"""

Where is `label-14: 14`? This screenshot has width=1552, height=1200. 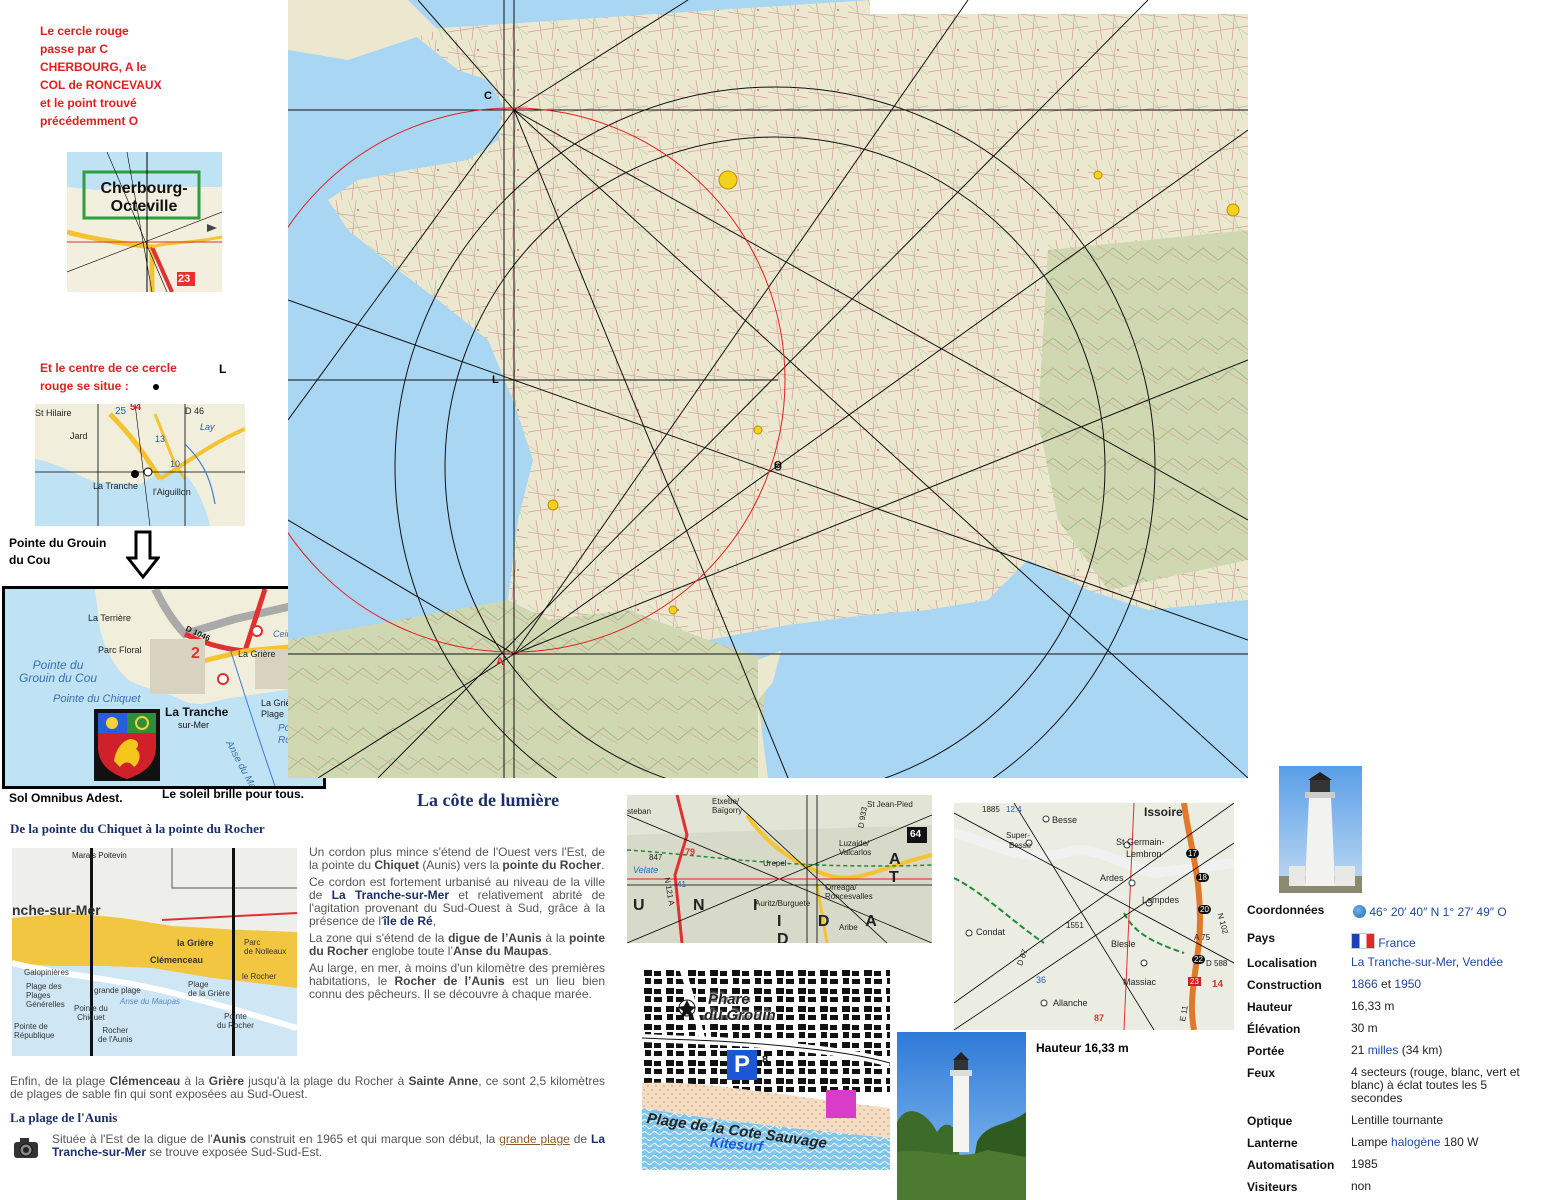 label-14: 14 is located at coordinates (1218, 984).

"""
"""

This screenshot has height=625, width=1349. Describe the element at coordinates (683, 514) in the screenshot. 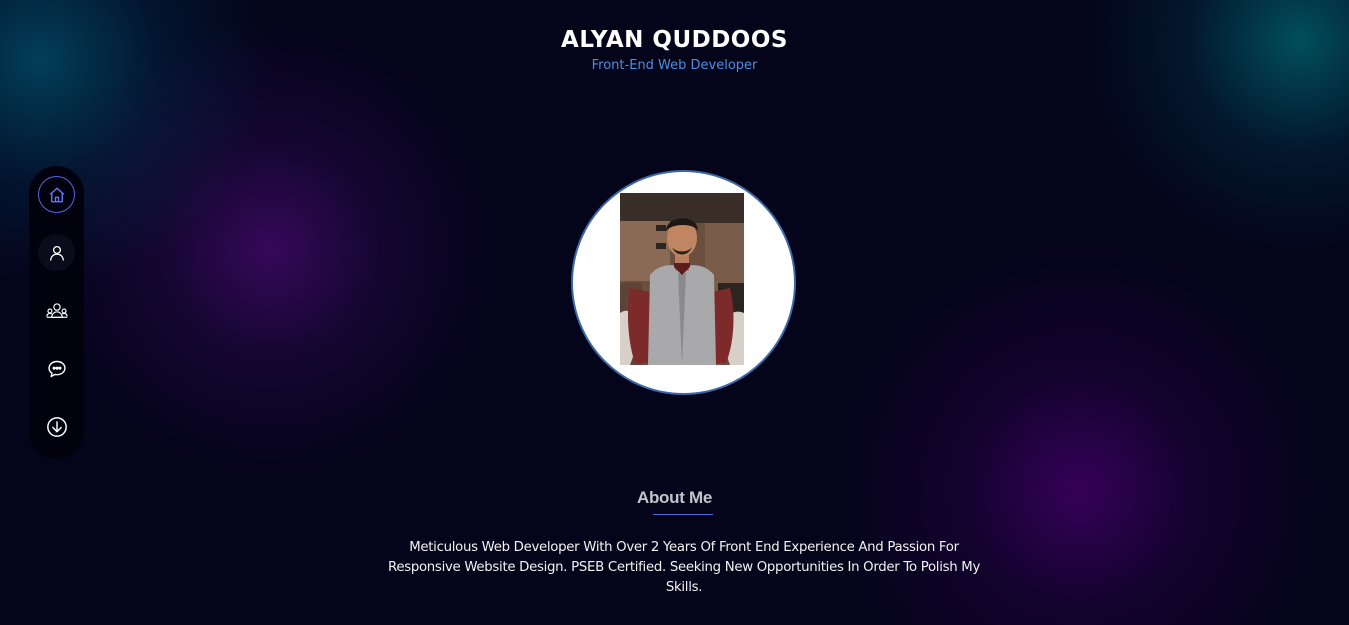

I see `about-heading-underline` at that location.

"""
"""

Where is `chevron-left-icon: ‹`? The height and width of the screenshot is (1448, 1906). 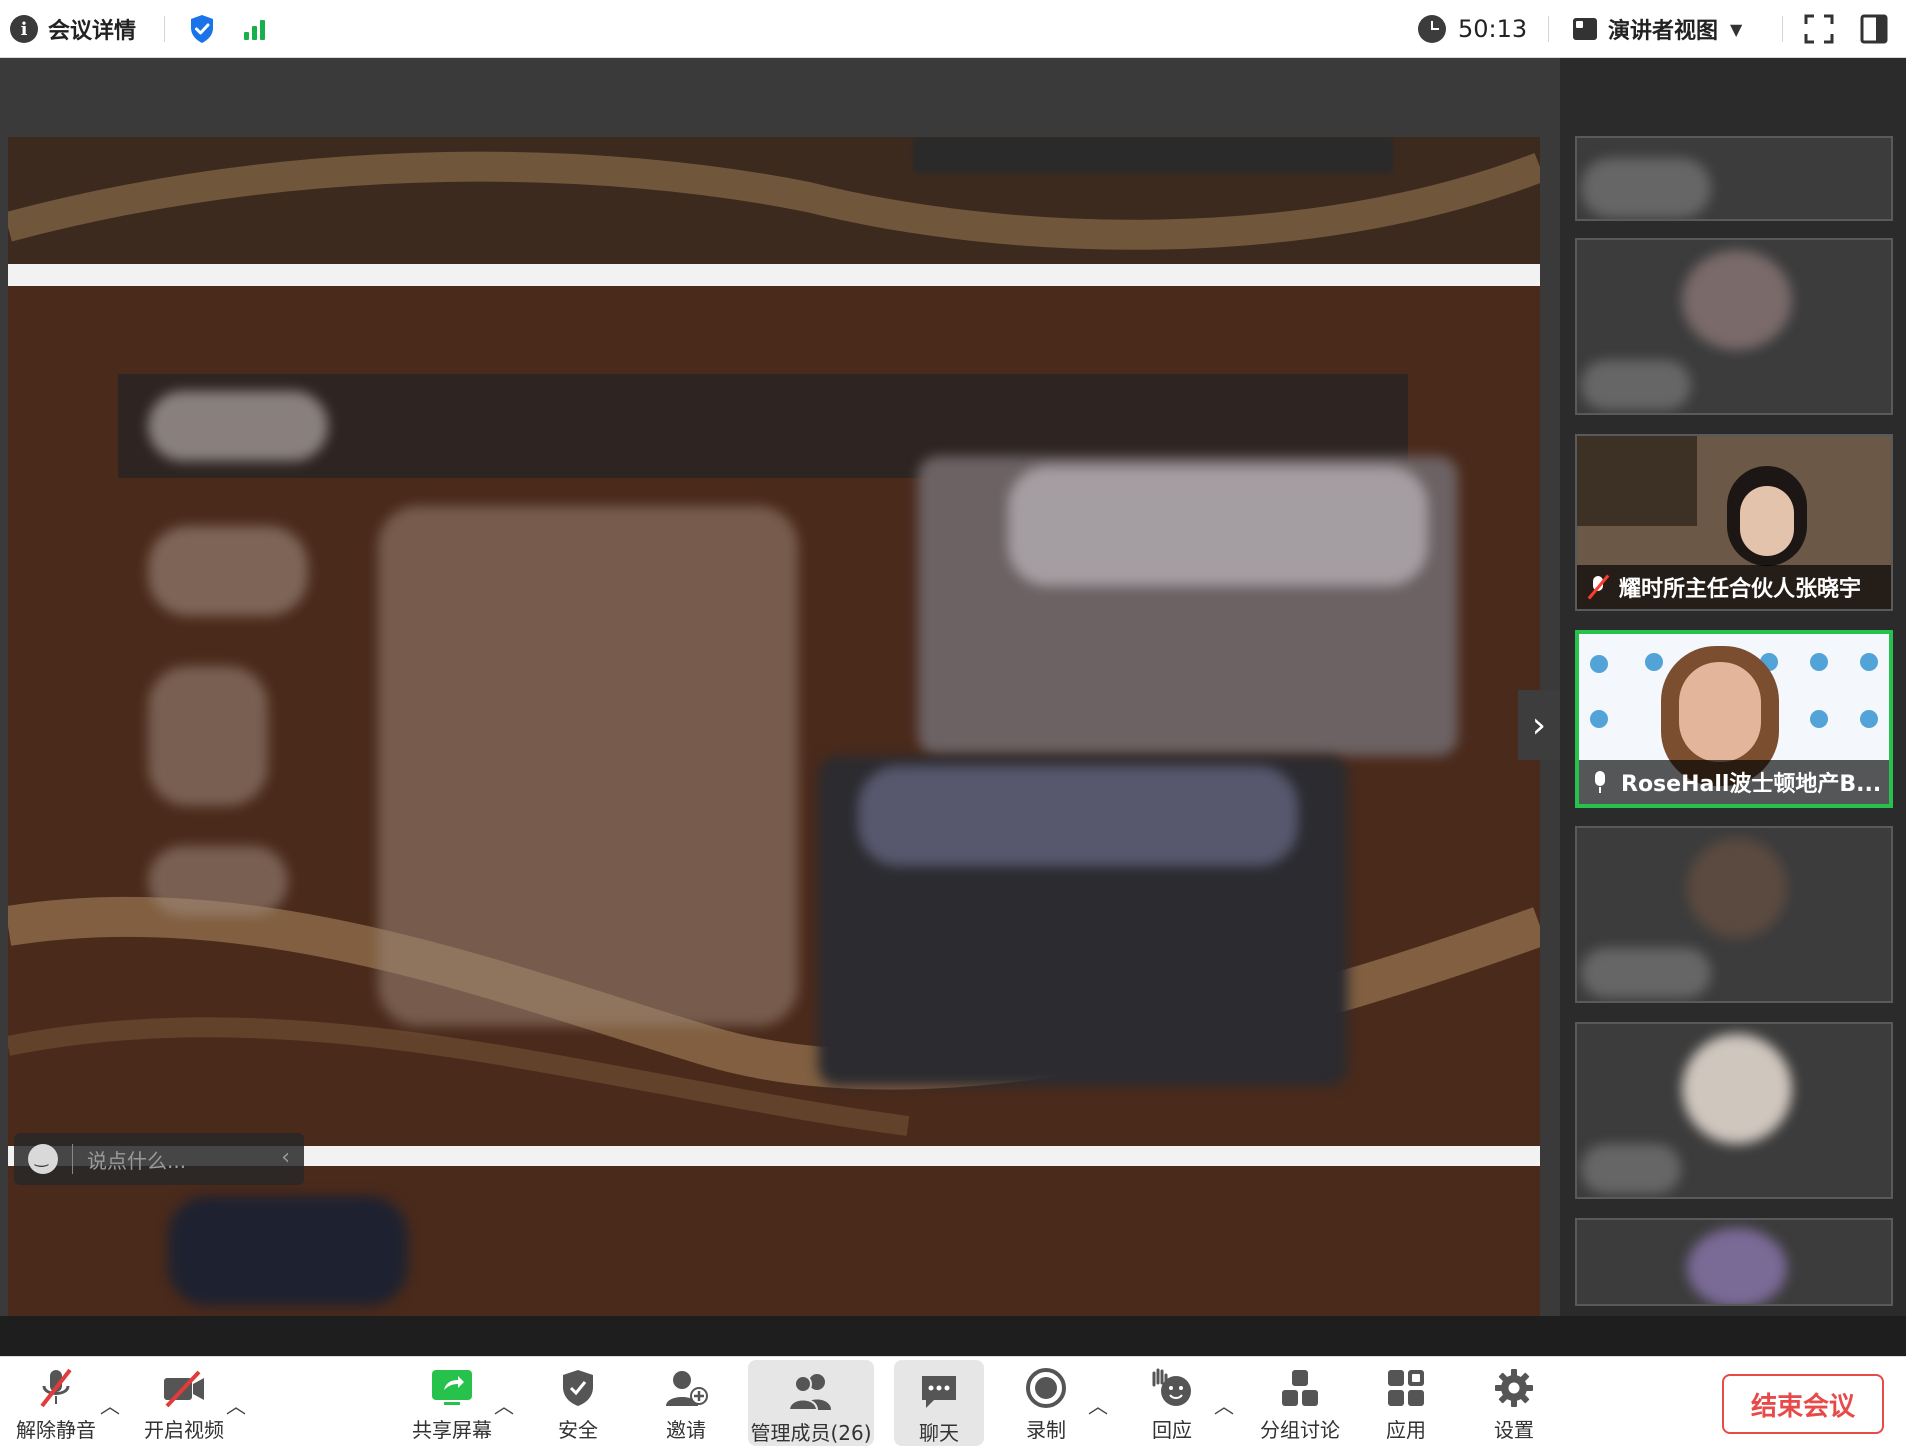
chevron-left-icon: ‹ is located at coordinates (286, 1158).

"""

Task to complete
Reproduce the lines between the one containing "is (1448, 1906)." and the one containing "chevron-left-icon: ‹ is", inclusive, omitting the pictures.

Exercise solution
Where is `chevron-left-icon: ‹`? The height and width of the screenshot is (1448, 1906). 
chevron-left-icon: ‹ is located at coordinates (286, 1158).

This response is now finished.